İnsan, makine değildir. “Bitti” dediğinde hemen bitmez. Çünkü bir ilişkide tek bir bağ ile bağlı değiliz.
Bu bağlar;
Zihinsel,
Duygusal,
Ekonomik,
Sosyal
Fiziksel
5 bağın birden bitmesi mümkün değil. Resmi olarak bitse de kalbimizde ve zihnimizde bitmesi en uzun zaman alandır. İnsan, aklında ve kalbinde biri varken başka birini ne kadar sevebilir? Başka birine ne kadar emek verebilir? Başka birine ne kadar dürüst olabilir?
Lakin çoğu insan, ayrılık acısını yaşayıp, kendi öz gücüyle toparlanmak yerine başka birine yaslanarak ayağa kalkmayı seçiyor. Bunun için de yara bandı ilişkiler yaşıyor. Ve farkında olmayan kurtarıcı eş buluyor. Oysa yara iyileştikten sonra da yara bandı düşmeye, kurtarıcının da misyonunun bitmesiyle de yeni sorunlar başlıyor. O halde sağlıklı bir ilişki için önce eskinin bitirilmesi (arınma) gerekir.
Nadas sürecinin faydaları
Boşanmışsa;
– Ayrılığın taziyesini tutma
– Kendini tanıma (Şu an ne istiyorum, neden boşandım, bu yaşamda ne arıyorum vb. gibi)
– Yalnızlıkla başa çıkmayı öğrenme
– Eski eşiyle yeni süreci oturtma (nafaka, velayet, çocuklarla hakkında iletişim şekli, sınırlar)
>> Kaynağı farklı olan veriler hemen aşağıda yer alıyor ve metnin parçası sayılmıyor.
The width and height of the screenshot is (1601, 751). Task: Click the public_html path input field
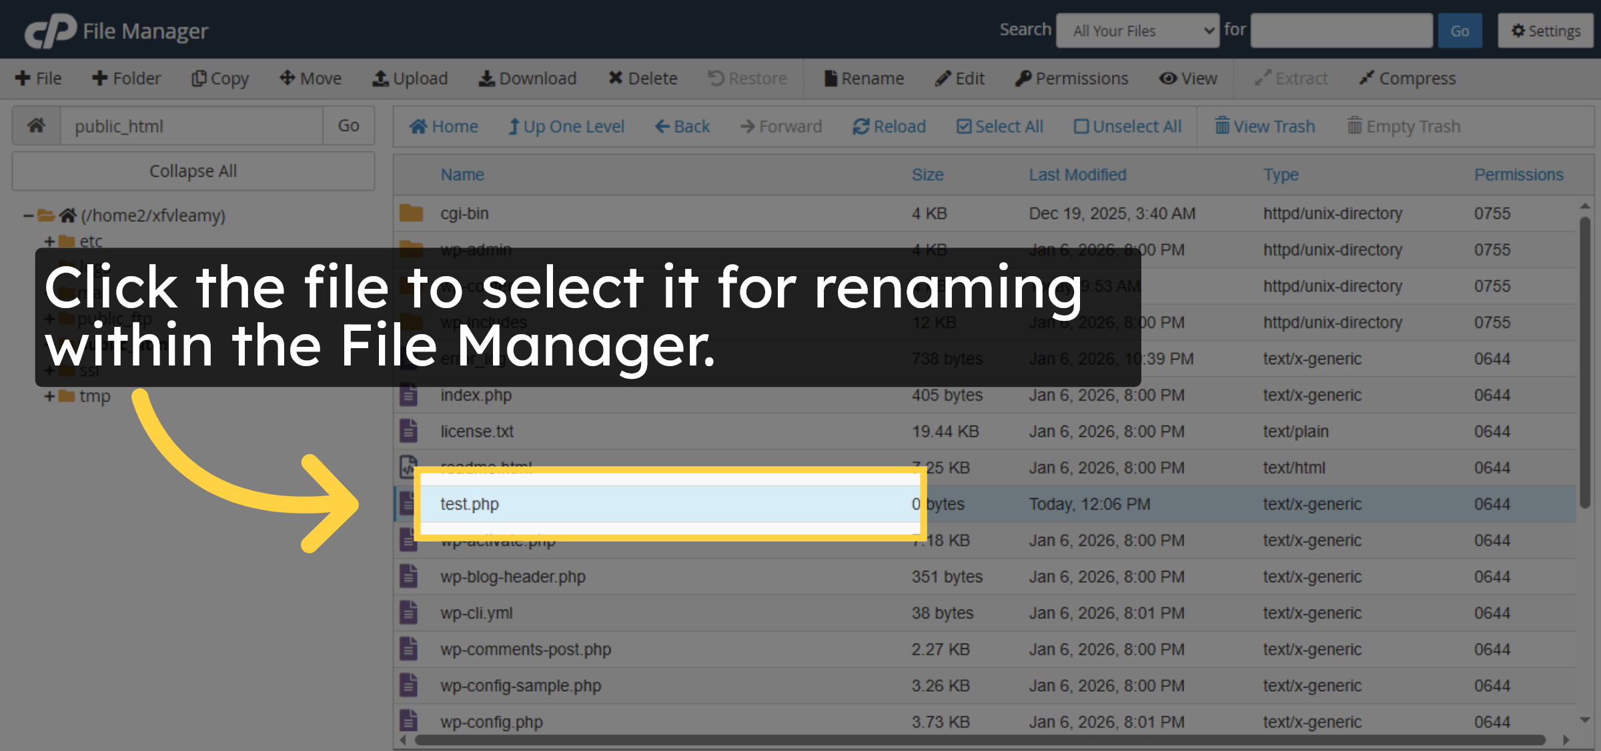point(191,125)
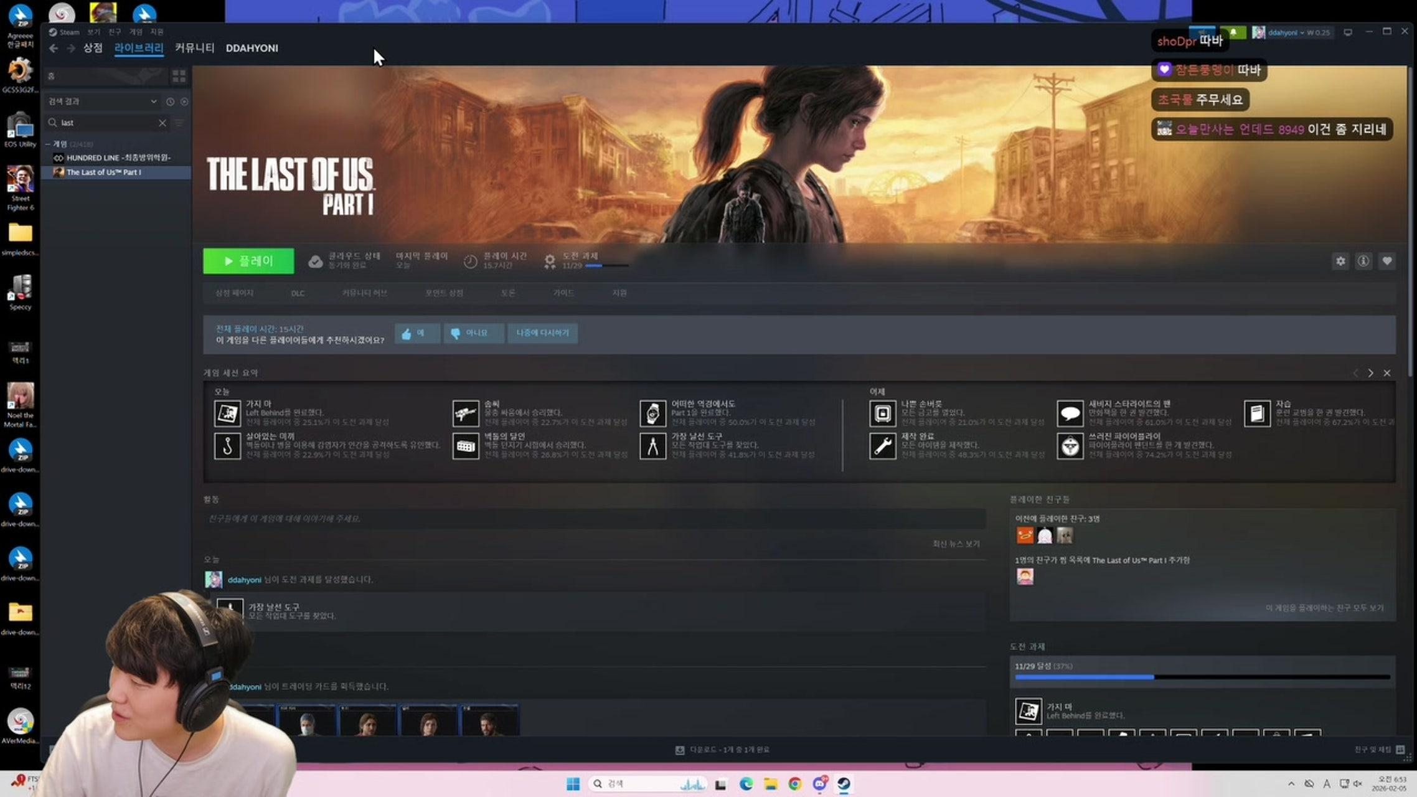Click the library grid collections view icon

point(179,76)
– Kök ailesinin boşanmaya alışması
– Sosyal çevrenin boşanmayı benimsemesi,
– Eski eşe, çocuklara ve çevreye karşı suçluluk, pişmanlık duygularından arınma
– Kararını tartma, kararlılığı test etme süreci
– Yeni bir ilişki için enerji toplama
– Yeni birine, eski ilişkiden kalanları aktarmamak için sakinleşme
– Ekonomik olarak toparlanma
Flört ayrılığı ise;
– Kendini toparlama
– Taziyeyi tutma-bitirme
– Kendini, eski ilişkisini, tercihlerini otopsi yapma
– Ne istediğini fark etme
– Ekonomik, fiziksel ve sosyal olarak hayata dönme
– Yalnızlıkla başa çıkmayı öğrenme
– Kendi öz gücüyle bir süre ayakta durmayı deneme-başarma
Esas olarak biten bir ilişkiden sonra ilişkilere ara vermek, kendini toparlamak için çok iyi bir fırsat. Kendine yatırım yapma, yalnızlığıyla yüzleşme, üretken olma, ertelenmişlikleri yaşama, yeni hedefler belirleme gibi birçok adım için alan sunmakta.
Ayrılık sonrası hemen ilişkilere atılırsak ne olur?
Nasıl ki bir bardağın dibinde bir yudum çay varken onu bitirip, bardağı yıkamadan o bardaktan su içemiyorsak, kalbimizde bardak gibidir. Birini tam bitirip, kalbimizi eskisinden arındırmadan yeni birini alamayız. Bardaki çay üzerine su dökersek ne çay ne su olur. Bitmeyen birinin üzerine yeni birini alırsak yaşadığımız şey ne eski ne yeni olur. Denersek adı ilişki değil, çelişki olur.
Hemen birini alırsak;
– Biten ilişkinin niye-neden-nasılları havada kalmış olur.
– Biten ilişkiden ders ve anlam çıkarmamızı engellemiş olur.
– Yeni ilişkinin tadını çıkarmaktan çok, eskinin acısını atmaya odaklanmış oluruz.
– Ayrılık acısı, suçluluk, pişmanlık nedeniyle hesapsız ve bize uymayan birini seçme riskimiz olur.
– Kalbimizdeki acıyı ve hüznü atmadan üzerine mutluluk koymaya çalışamayacağımız için tutarsız ve çatışma dolu bir sürecimiz olur.
Sonuçta nadas süreci, iyileştirir, yüzleştirir, güçlendirir. Acıya dayanma ve kendi başına çözme gücünü ortaya çıkarır. Yeni tercihimizi daha sağlıklı yapmamızı, daha çok çabalama ve tahammül etme gücümüzü sağlar.